[begin Document passage]

The email said: “The most blatant case of cookbook plagiarism we’ve ever seen ... Elizabeth Haigh, in her 2021 book ‘Makan’ published by Bloomsbury Absolute, lifted 15 or more recipes from Sharon Wee’s book, ‘Growing up in a Nonya Kitchen,’ published by Marshall Cavendish International (Asia) in 2012.”
The email went on to say that “to pass someone else’s recipes off as your own is one thing. To appropriate their personal memoir is unforgivable” and that “Haigh didn’t limit herself to lifting recipes. She also appropriated Wee’s personal memories, sometimes verbatim”.
A dish from Haigh's Mei Mei restaurant
The email also included side-by-side comparisons of the books, an example of which is listed below:
An excerpt from Wee’s 2012 book ‘Growing Up in a Nonya Kitchen’
“My mother, like many of her friends, placed their most frequently used condiments and ingredients within easy access while they cooked. That often meant a plastic tray . . . where there were small bottles of soy sauces, sesame oil, and jars of minced garlic, salt and sugar. In the past there would also have been a metal container to hold recycled cooking oil.”

[end Document passage]
[begin Given data]

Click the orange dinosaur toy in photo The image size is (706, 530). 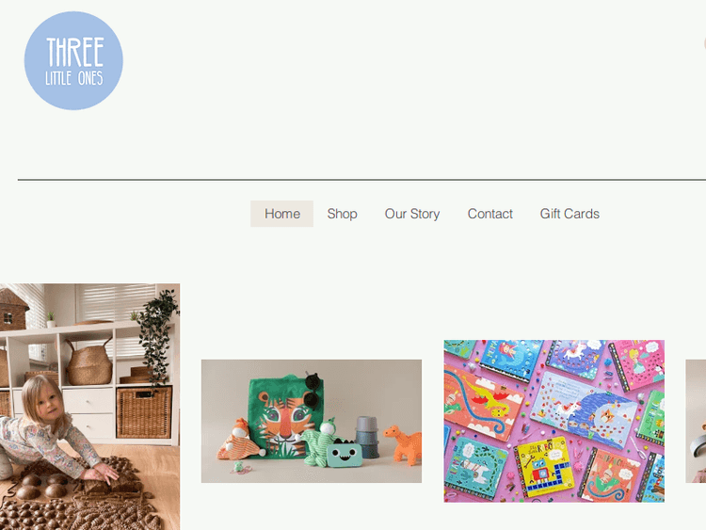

[end Given data]
[begin Given data]

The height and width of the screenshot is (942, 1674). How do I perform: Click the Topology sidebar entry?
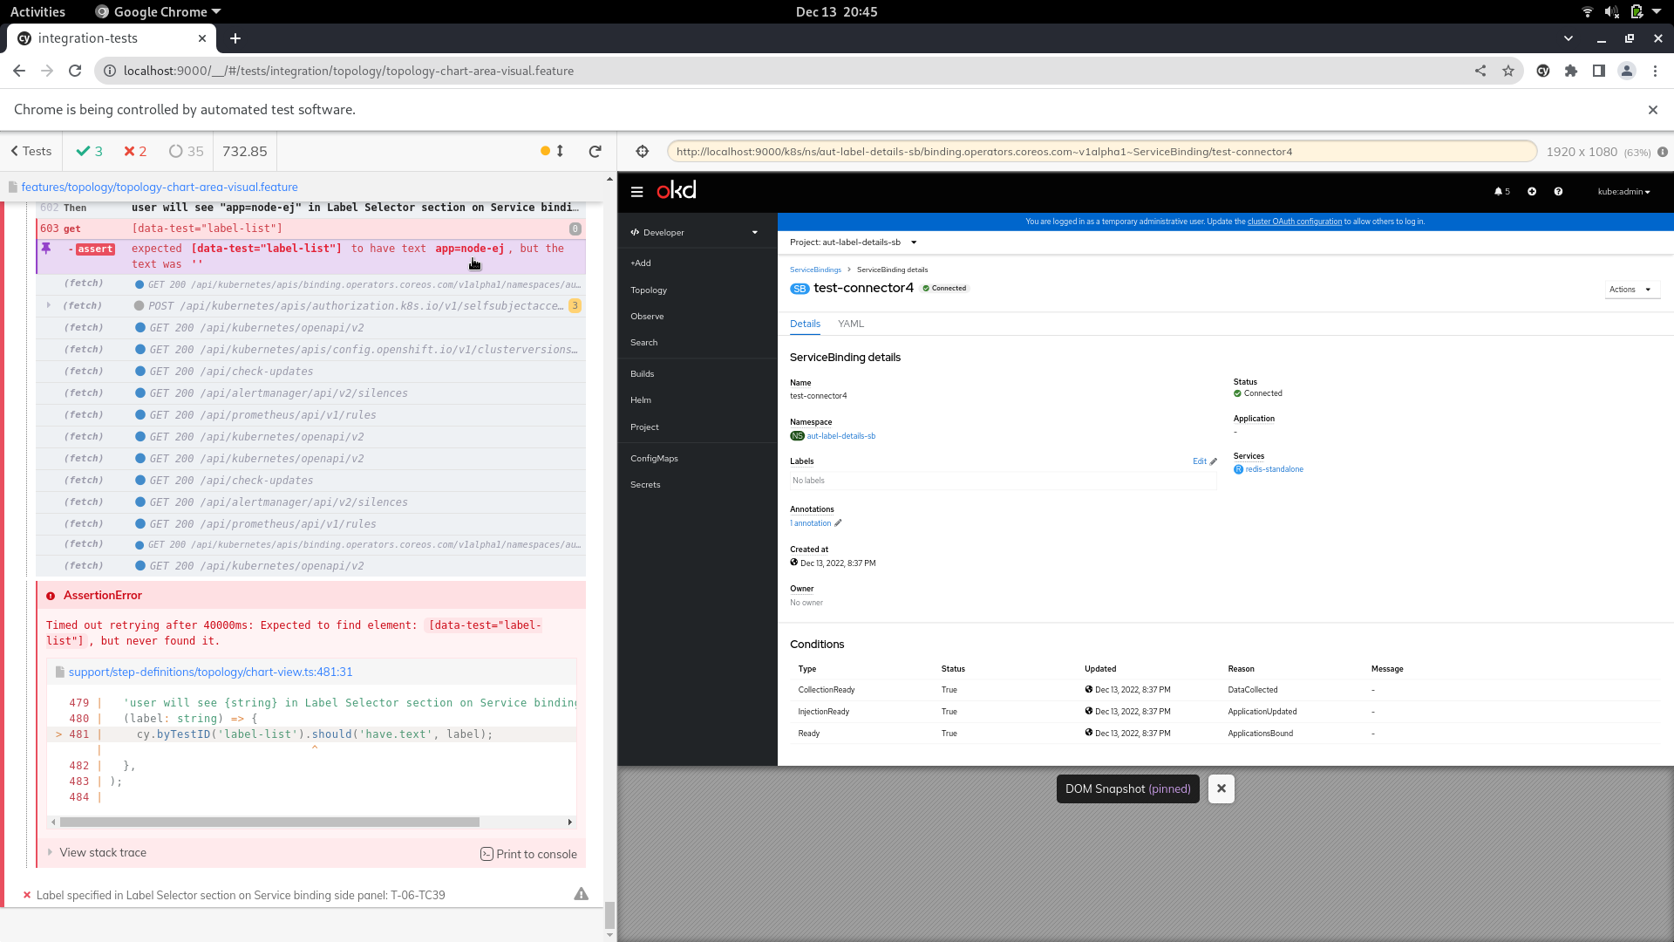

[end Given data]
[begin Given data]

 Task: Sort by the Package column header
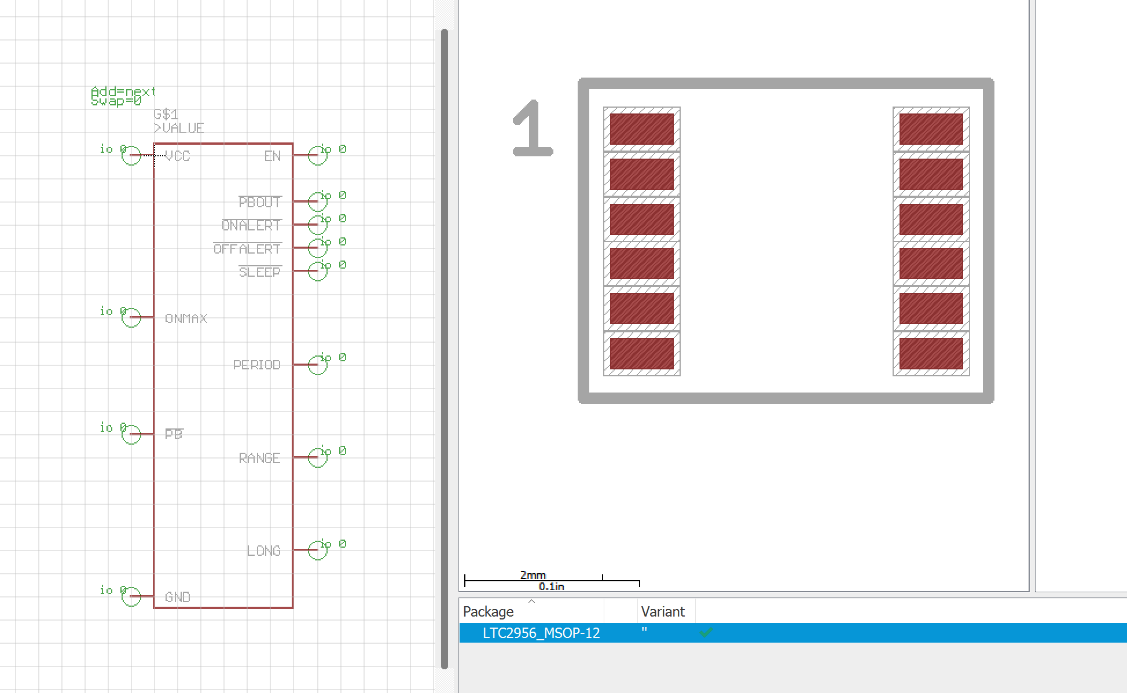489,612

[end Given data]

[To-do list]
A – In two sentences, what does the passage on the cookbook plagiarism email say?
B – Write the next part of the passage on the cookbook plagiarism email, picking up after its last sentence.

[Task answers]
A – An email accused Elizabeth Haigh of lifting 15 or more recipes for her 2021 book "Makan" from Sharon Wee's 2012 book "Growing up in a Nonya Kitchen," calling it the most blatant case of cookbook plagiarism. It also charged that Haigh appropriated Wee's personal memories, sometimes verbatim, and it included side-by-side comparisons of the books, such as Wee's account of her mother keeping frequently used condiments on a plastic tray within easy reach while cooking.

B –
An excerpt from Haigh’s 2021 book ‘Makan’
“My mother . . . kept her most frequently used condiments and ingredients within easy reach of where she cooked. That often meant a plastic tray full of little jars of oils, crispy-fried shallots or garlic, crushed garlic, salt and sugar. There was also usually an old metal pot for recycled or discarded frying oil.”
Haigh has yet to publicly comment on the allegations, likely due to this now being a legal matter, but has removed all posts about the book from her social media.
Bloomsbury Absolute said in a statement to press: “This title has been withdrawn due to rights issues.”